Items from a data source
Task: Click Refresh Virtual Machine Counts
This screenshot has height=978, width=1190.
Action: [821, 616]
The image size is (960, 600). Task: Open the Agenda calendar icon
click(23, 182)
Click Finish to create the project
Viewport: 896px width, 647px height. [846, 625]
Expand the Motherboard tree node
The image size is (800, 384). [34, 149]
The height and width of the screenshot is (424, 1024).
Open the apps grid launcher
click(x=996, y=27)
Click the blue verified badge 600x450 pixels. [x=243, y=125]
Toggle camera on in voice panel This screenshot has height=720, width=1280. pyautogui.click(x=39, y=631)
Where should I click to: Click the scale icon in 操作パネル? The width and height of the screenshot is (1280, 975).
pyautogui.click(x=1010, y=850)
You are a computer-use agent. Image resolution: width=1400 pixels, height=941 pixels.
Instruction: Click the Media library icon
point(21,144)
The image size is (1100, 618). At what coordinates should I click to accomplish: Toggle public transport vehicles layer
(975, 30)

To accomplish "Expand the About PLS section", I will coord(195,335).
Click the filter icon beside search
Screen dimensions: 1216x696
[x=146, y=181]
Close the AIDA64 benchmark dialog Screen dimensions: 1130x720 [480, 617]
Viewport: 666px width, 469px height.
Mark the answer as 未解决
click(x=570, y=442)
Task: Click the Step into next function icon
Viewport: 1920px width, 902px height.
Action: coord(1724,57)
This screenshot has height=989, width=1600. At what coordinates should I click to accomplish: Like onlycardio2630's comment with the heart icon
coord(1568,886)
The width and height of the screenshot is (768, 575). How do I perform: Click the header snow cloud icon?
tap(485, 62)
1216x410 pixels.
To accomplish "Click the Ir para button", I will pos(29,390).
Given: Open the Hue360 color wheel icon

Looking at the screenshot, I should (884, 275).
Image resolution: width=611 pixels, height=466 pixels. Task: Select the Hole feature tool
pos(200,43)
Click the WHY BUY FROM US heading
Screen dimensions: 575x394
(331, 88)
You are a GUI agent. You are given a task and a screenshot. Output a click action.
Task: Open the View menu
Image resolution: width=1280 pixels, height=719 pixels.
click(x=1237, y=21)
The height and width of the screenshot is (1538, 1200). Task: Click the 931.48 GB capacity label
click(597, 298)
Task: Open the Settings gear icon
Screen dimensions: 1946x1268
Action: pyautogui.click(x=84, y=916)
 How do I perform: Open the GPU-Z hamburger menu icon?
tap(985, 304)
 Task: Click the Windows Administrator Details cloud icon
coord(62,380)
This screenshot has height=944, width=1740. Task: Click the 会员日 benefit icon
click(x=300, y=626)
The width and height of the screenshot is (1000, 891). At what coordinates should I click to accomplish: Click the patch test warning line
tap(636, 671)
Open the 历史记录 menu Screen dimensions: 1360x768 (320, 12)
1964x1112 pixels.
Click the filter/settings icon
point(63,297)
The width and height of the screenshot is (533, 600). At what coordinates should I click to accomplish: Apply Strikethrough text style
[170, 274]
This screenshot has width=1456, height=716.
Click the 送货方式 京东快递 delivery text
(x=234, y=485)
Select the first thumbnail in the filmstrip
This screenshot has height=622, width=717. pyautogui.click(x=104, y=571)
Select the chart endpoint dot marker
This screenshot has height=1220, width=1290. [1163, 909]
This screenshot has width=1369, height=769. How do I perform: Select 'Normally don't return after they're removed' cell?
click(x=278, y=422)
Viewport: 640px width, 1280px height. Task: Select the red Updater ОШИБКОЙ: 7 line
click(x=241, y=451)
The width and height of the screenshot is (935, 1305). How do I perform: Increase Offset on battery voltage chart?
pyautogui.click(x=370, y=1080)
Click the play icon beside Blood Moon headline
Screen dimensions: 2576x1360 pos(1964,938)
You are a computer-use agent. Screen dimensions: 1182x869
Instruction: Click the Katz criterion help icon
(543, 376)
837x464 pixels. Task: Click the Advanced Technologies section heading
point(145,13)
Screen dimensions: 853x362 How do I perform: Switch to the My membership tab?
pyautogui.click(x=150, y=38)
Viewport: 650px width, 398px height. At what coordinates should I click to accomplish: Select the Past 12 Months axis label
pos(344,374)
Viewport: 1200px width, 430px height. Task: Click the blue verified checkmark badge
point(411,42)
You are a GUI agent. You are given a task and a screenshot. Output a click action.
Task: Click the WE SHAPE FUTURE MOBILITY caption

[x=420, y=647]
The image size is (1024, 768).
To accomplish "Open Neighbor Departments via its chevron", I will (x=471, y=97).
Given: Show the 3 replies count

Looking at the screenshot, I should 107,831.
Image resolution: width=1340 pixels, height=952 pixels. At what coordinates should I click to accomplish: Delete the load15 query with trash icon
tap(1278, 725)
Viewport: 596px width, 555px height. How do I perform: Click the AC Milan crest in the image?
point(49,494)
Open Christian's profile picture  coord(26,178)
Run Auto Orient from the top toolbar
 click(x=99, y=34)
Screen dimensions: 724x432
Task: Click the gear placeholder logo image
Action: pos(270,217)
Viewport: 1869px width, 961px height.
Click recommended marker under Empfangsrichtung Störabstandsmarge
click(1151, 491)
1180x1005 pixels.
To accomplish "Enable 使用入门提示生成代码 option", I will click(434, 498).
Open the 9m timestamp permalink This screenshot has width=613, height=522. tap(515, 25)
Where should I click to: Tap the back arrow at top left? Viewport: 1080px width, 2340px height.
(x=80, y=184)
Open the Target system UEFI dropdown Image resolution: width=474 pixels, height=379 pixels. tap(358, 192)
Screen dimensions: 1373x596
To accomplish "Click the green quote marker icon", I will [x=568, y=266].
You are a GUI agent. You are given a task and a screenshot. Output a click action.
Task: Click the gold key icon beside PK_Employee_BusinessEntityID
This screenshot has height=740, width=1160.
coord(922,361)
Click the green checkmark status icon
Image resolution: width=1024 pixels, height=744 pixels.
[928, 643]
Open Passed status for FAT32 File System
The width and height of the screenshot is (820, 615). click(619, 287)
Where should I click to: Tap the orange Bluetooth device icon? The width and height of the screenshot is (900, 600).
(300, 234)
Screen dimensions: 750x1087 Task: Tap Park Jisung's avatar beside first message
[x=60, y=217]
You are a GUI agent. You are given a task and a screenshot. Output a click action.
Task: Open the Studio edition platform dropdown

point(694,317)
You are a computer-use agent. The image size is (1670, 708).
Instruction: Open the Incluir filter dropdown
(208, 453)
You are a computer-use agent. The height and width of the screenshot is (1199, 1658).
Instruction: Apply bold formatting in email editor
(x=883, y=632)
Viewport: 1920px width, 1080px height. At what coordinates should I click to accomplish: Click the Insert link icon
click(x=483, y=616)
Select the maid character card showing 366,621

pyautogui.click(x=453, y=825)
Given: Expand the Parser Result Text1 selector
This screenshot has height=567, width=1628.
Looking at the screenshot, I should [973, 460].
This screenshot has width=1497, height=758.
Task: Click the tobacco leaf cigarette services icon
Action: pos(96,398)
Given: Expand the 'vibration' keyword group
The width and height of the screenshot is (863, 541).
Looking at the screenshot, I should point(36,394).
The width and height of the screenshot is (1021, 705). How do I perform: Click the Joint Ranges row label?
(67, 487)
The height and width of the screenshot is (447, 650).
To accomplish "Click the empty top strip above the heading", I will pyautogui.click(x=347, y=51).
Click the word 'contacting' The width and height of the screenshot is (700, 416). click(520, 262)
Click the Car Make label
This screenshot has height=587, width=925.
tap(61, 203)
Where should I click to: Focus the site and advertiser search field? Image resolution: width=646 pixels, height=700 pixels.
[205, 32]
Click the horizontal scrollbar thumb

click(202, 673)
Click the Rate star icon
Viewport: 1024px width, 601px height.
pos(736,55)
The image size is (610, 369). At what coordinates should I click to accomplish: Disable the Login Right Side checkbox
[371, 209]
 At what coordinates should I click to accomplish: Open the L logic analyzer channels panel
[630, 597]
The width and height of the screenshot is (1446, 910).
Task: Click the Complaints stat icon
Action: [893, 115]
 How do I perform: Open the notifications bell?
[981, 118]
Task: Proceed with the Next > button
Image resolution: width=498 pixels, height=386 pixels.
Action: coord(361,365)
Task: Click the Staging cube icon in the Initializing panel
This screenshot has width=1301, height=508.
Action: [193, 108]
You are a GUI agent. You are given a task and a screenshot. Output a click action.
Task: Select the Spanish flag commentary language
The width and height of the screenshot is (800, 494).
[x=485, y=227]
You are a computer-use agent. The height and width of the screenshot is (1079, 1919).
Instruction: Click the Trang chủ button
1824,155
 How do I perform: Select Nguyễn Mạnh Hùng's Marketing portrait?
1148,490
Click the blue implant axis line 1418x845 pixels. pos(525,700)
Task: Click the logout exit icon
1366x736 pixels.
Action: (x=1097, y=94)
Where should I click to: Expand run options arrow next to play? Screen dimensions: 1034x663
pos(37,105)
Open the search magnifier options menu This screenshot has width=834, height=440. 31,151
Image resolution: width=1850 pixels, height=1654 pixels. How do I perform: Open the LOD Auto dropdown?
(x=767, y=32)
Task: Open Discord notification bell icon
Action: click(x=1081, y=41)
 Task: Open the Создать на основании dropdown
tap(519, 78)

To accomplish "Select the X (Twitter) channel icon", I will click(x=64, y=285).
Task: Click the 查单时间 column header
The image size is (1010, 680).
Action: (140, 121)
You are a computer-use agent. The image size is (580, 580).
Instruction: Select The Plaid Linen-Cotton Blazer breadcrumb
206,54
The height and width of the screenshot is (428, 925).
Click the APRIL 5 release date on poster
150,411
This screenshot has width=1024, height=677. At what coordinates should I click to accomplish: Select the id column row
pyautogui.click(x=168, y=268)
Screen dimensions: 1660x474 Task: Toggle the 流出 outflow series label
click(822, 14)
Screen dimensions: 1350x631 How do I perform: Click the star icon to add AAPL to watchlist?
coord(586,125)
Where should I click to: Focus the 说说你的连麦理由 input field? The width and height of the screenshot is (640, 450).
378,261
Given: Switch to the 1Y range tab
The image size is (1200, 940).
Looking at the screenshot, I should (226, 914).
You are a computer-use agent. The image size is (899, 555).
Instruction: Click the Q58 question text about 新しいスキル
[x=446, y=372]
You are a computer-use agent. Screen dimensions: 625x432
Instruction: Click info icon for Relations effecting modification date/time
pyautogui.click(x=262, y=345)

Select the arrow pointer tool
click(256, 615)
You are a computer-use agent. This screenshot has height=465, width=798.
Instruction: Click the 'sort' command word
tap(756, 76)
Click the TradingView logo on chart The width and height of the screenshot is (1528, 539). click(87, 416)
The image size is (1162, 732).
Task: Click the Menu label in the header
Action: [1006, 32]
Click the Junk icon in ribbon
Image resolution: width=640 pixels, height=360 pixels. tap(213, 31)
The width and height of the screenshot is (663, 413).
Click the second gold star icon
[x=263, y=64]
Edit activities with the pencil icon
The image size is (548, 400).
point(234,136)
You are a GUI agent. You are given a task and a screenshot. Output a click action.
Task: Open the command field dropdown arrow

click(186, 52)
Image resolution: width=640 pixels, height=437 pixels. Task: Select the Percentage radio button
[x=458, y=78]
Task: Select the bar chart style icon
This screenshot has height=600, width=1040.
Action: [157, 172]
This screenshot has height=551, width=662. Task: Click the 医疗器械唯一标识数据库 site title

== Assigned task ==
All lines in the records above that contain "computer" are to be reported.

== Reply ==
You are a computer-use agent. Image resolution: width=1400 pixels, height=941 pixels.
You are a computer-use agent. Screen dimensions: 1182x869
You are a computer-use agent. The image size is (1670, 708).
You are a computer-use agent. The height and width of the screenshot is (1199, 1658).
You are a computer-use agent. The height and width of the screenshot is (1079, 1919).
You are a computer-use agent. The image size is (580, 580).
You are a computer-use agent. The image size is (899, 555).
You are a computer-use agent. Screen dimensions: 625x432
You are a computer-use agent. This screenshot has height=465, width=798.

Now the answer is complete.